Le Conseil de l’UE, dont la France a pris la présidence en janvier, est le seul véritable acteur qui a la mainmise sur le sujet. Il manquait à l’appel pour cette séance plénière. Pour Éric Maurice, responsable de la fondation Robert Schuman à Bruxelles, le message est clair : « Il y a un manque de volonté politique et le désir de ne pas aller en confrontation directe ». Cette absence « provoque de l’inquiétude chez les parlementaires », selon Gwendoline Delbos-Corfield (Verts/ALE, écologistes), membre de la commission des libertés civiles. 

En réalité, la position de l’UE vise davantage à maintenir un dialogue pour éviter que la Pologne ou la Hongrie ne l’empêche d’avancer sur d’autres sujets, comme la taxation des multinationales. La guerre en Ukraine embarrasse aussi les députés. La majorité de la population fuit le conflit vers ces deux pays. « La Pologne a invité des millions de réfugiés », souhaite rappeler Joachim Brudziński.

La procédure à appliquer complique en plus la tâche. Pour retirer des droits politiques à la Pologne ou à la Hongrie, il faut d’abord voter à l’unanimité des États membres le constat de violation des valeurs de l’UE. « La Pologne votera toujours contre, pour la Hongrie, et la Hongrie votera toujours contre, pour la Pologne, donc cela ne sert à rien », explique Eric Maurice. Le spécialiste des relations européennes affirme que « la suspension du droit de vote à l’un de ces pays ne risque pas d’arriver »

Cette procédure est prévue à l’article 7 du traité sur l’Union européenne (TUE), en cas de violation « grave et persistante » des valeurs établies à l’article 2 du TUE. Elle a déjà été enclenchée en 2017 pour Budapest et un an plus tard pour Varsovie, sans aboutir à des mesures effectives.

 

Faire respecter l’État de droit

Les députés s’inquiètent des atteintes aux valeurs européennes dans ces pays.
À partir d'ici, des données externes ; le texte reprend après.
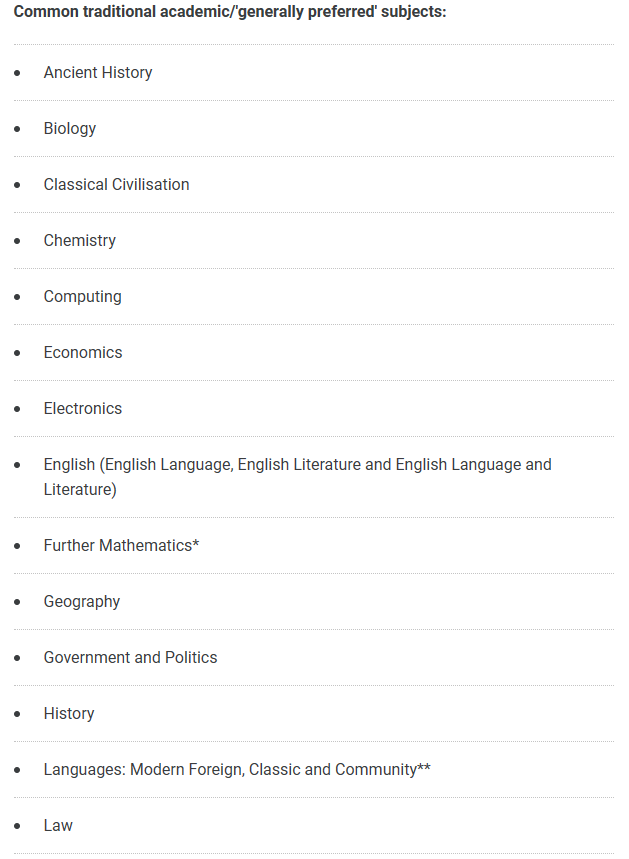This screenshot has width=629, height=859.
Task: Click the bullet beside Further Mathematics
Action: point(17,546)
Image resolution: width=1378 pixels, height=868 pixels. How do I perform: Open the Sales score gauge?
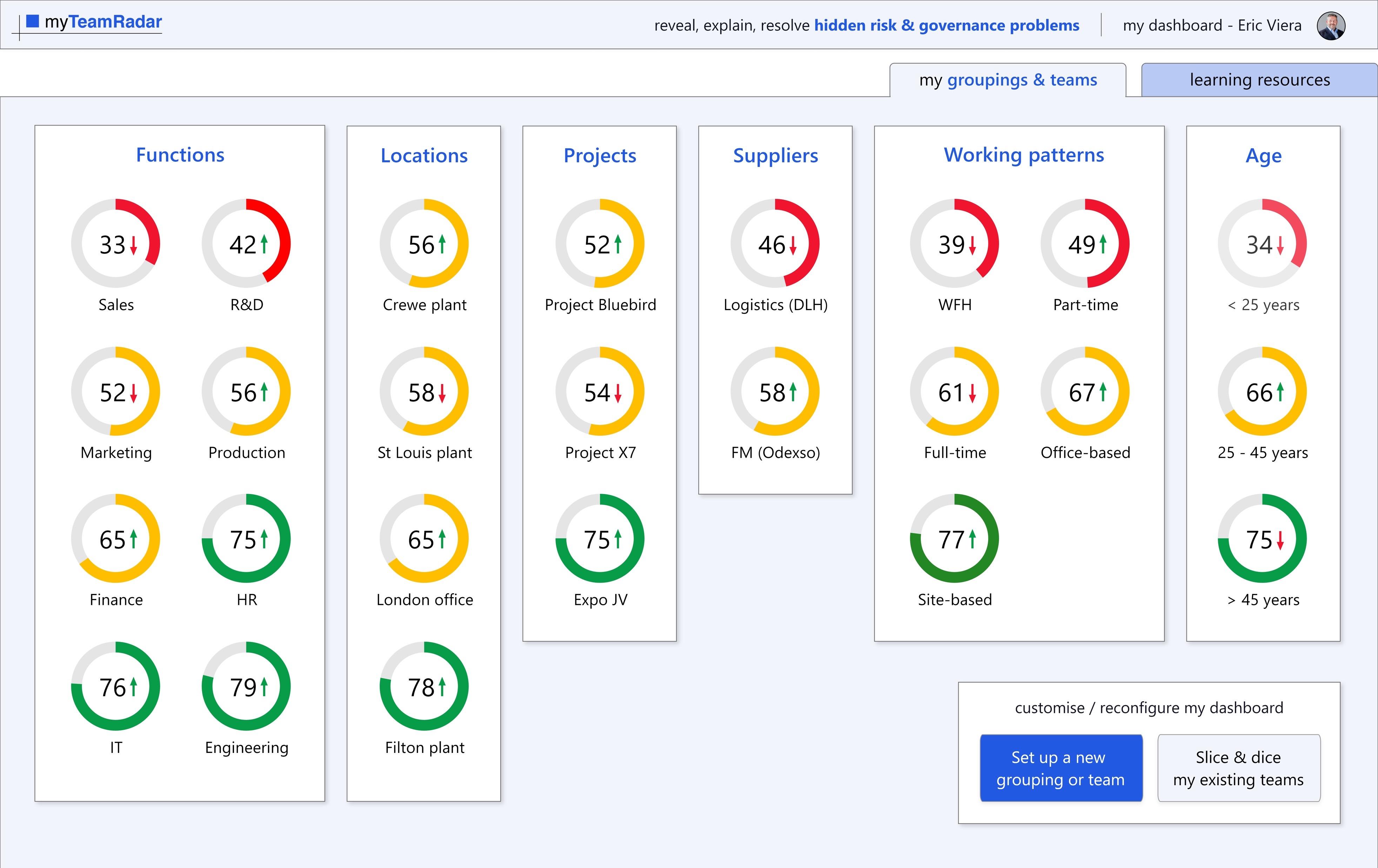[115, 244]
L'Allemande Katarina Barley (S&D, sociaux-démocrates) dénonce : « En Hongrie, il n’y a pas eu d’élection équitable pendant les neuf dernières années ». Depuis son arrivée au pouvoir en 2010, le Premier ministre hongrois Viktor Orbán, sape l’indépendance des médias. Concernant les droits humains, la « promotion de l’homosexualité » y est interdite et la Constitution interdit le mariage aux personnes de même sexe.

En Pologne, en 2015, le gouvernement a aboli l’indépendance du tribunal constitutionnel. La chambre disciplinaire de la Cour suprême est également accusée de remettre en cause l’indépendance des juges. Dans ce pays, les droits des femmes sont aussi en recul : l’avortement est strictement limité depuis 2020.

Jeroen Lenaers (EPP, droite) dénonce la lenteur de la procédure. « Pendant longtemps au Conseil, l’État de droit, c’était un peu comme Voldemort dans Harry Potter, nous n’en parlions pas ». Pour le néerlandais, il faut aller plus vite : « Nous avons besoin de recommandations concrètes ».

« Pourquoi voulez-vous nous enlever notre fierté d’être polonais, le jour de notre fête nationale ? », s'est indigné le député Joachim Brudziński (ECR, ultraconservateurs), ce 3 mai. À l’occasion de la session parlementaire, les eurodéputés ont voté une résolution qui appelle les États membres à renforcer les sanctions contre la Pologne et la Hongrie pour leur non-respect des valeurs de l’Union européenne (UE). 

Le 27 avril, la Commission européenne a conditionné les versements européens au respect des principes de l’État de droit. La Hongrie est déjà privée d’un accès au fonds de résilience, qui soutient la relance de l’activité dans les pays européens après la crise sanitaire. « Une procédure qu’il faut aussi déclencher pour la Pologne », estime Juan Fernando López Aguilar (S&D, sociaux-démocrates), président de la commission des libertés civiles. 

Les députés indiquent vouloir aller plus loin dans les sanctions économiques, tout en misant sur le retrait de certains droits politiques de ces pays. Notamment leur droit de vote au sein du Conseil de l’UE, qui représente les vingt-sept ministres des pays membres.